Set down each record that follows exactly. Drop the images.

• • • • •

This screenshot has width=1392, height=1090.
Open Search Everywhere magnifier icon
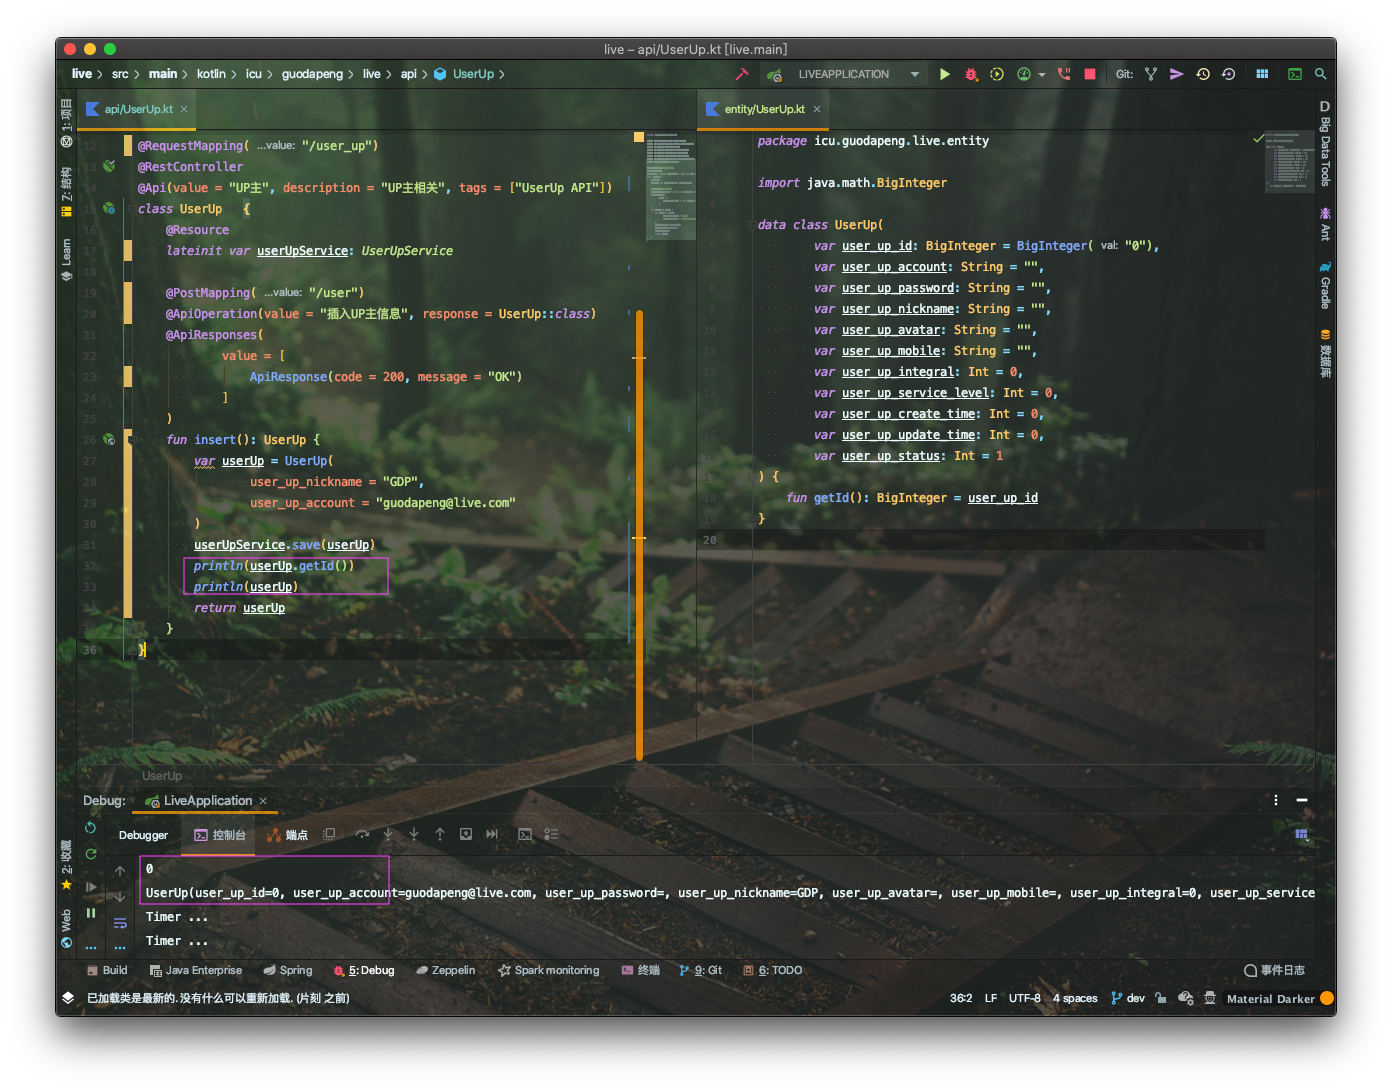(1320, 74)
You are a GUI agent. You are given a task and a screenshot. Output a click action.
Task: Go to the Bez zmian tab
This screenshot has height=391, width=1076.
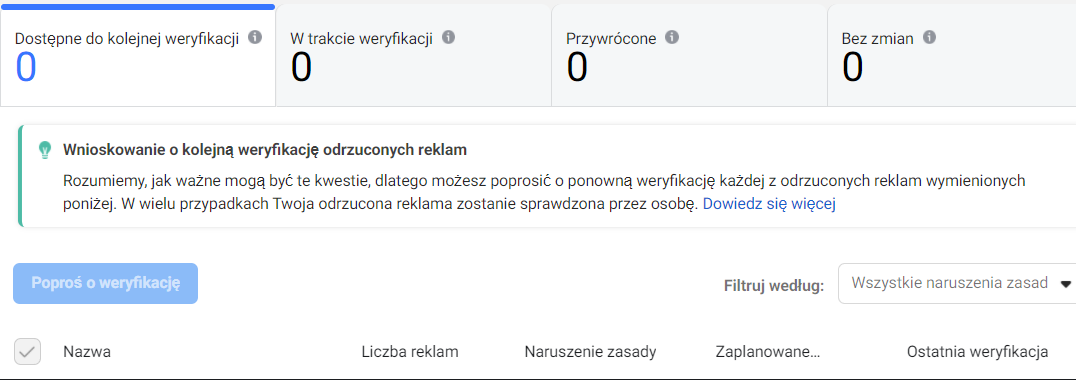(x=952, y=56)
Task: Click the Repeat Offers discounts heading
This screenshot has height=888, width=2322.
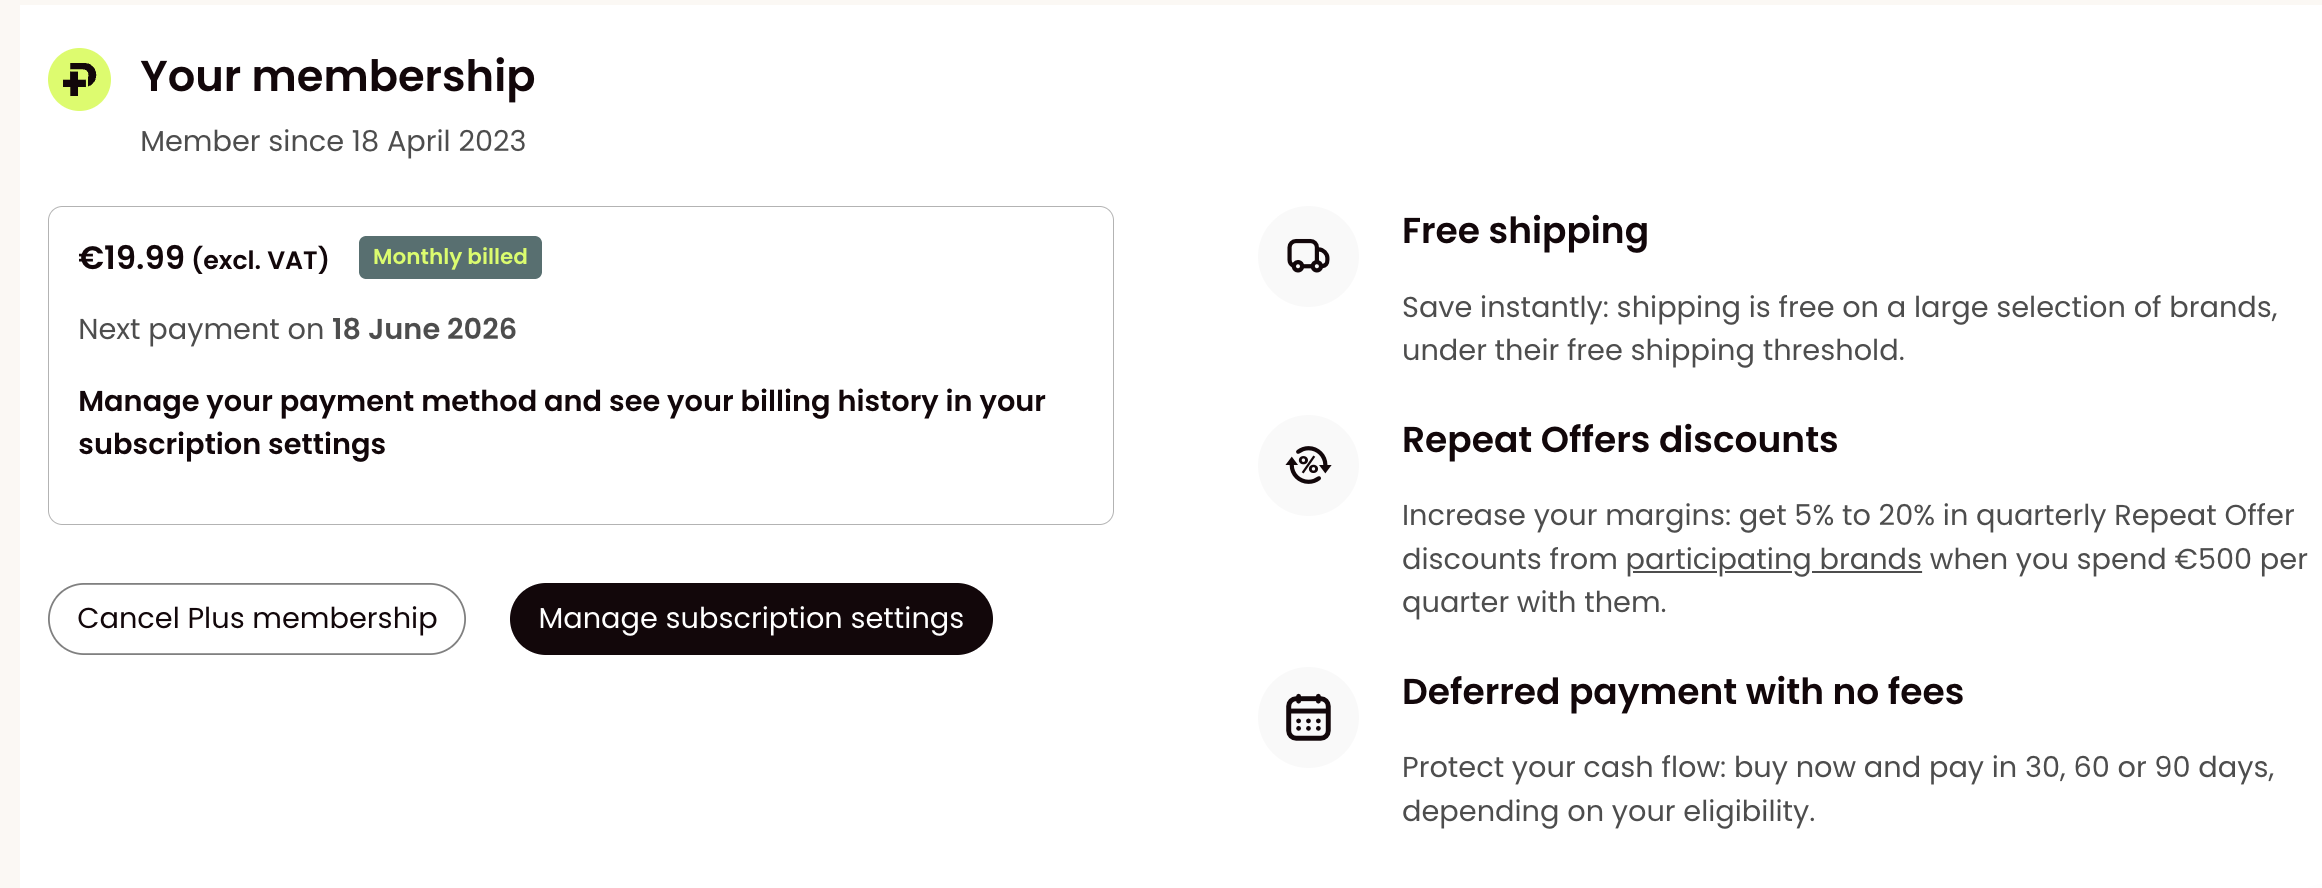Action: pyautogui.click(x=1620, y=440)
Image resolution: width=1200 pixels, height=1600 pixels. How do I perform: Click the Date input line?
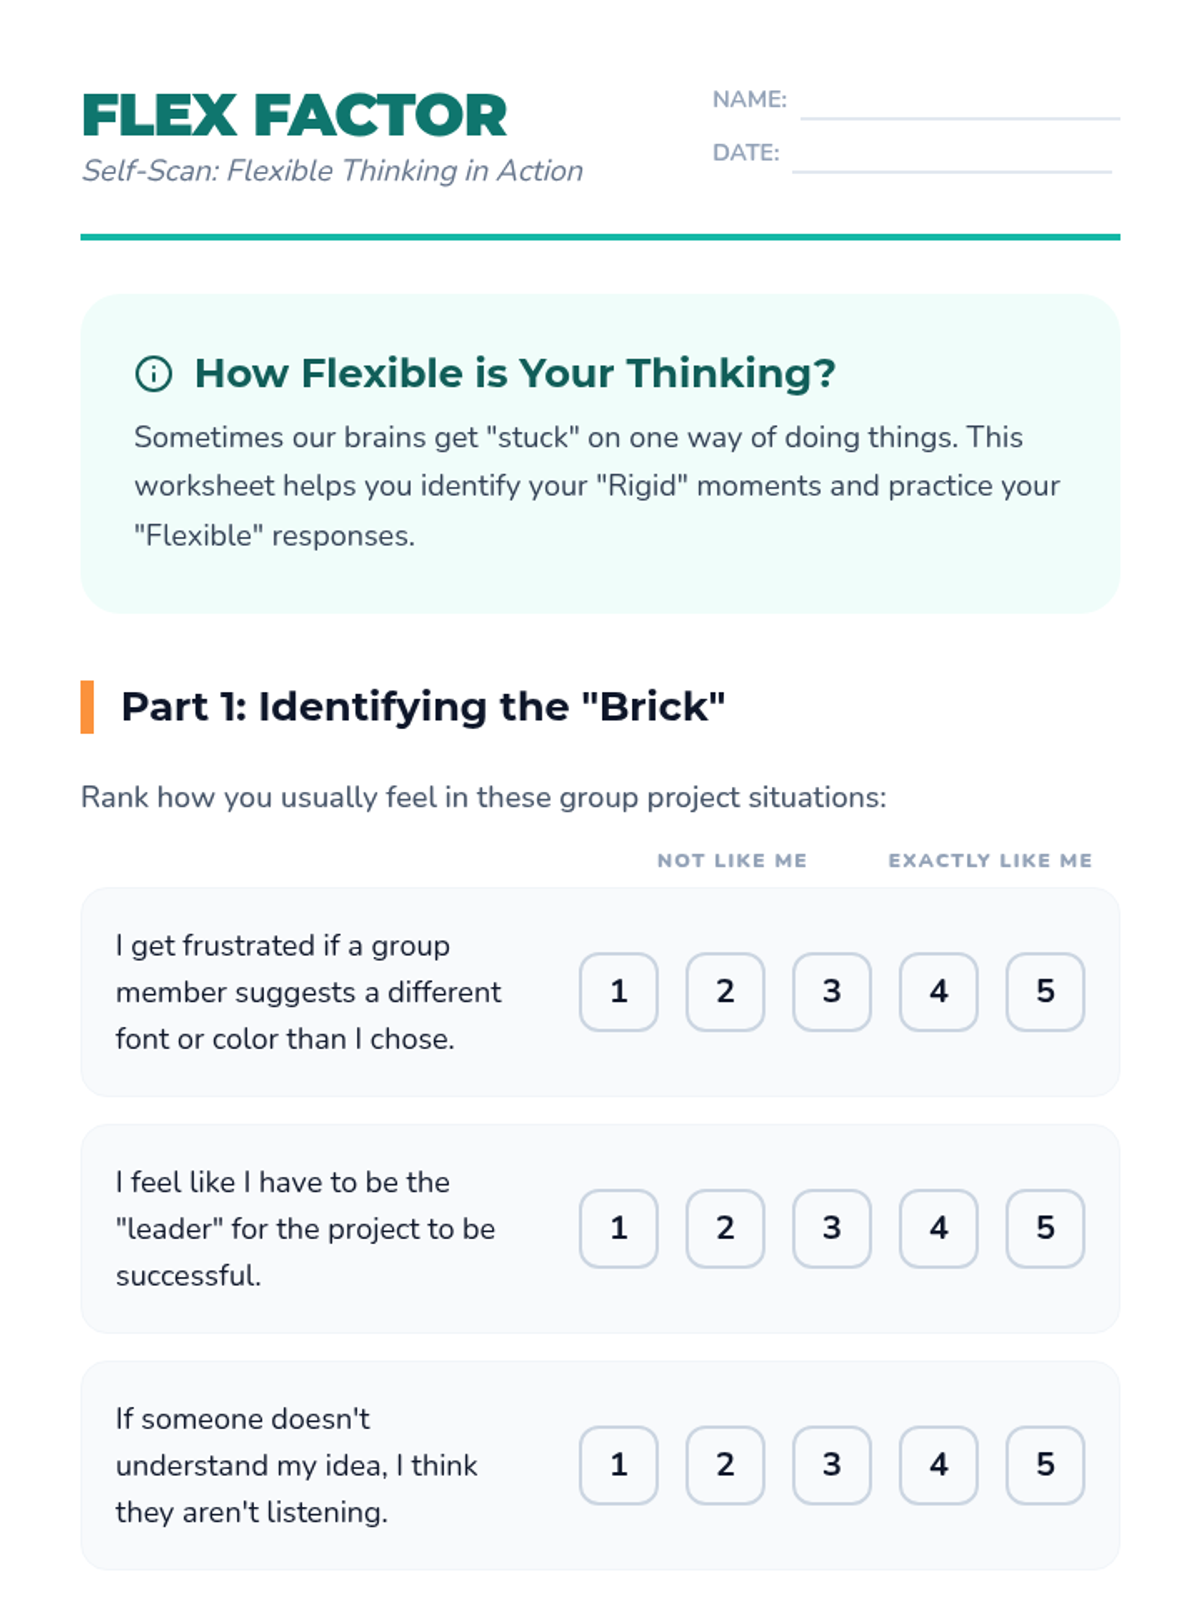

• • • • •

◆ Expected output
This screenshot has width=1392, height=1090.
Open Search Everywhere magnifier icon
(1320, 74)
You are a GUI agent. You are given a task and a screenshot. Output a click action.
Task: Go to the Bez zmian tab
This screenshot has height=391, width=1076.
(x=952, y=56)
Task: Click the Repeat Offers discounts heading
This screenshot has height=888, width=2322.
Action: pyautogui.click(x=1620, y=440)
Image resolution: width=1200 pixels, height=1600 pixels. How do I perform: Click the Date input line?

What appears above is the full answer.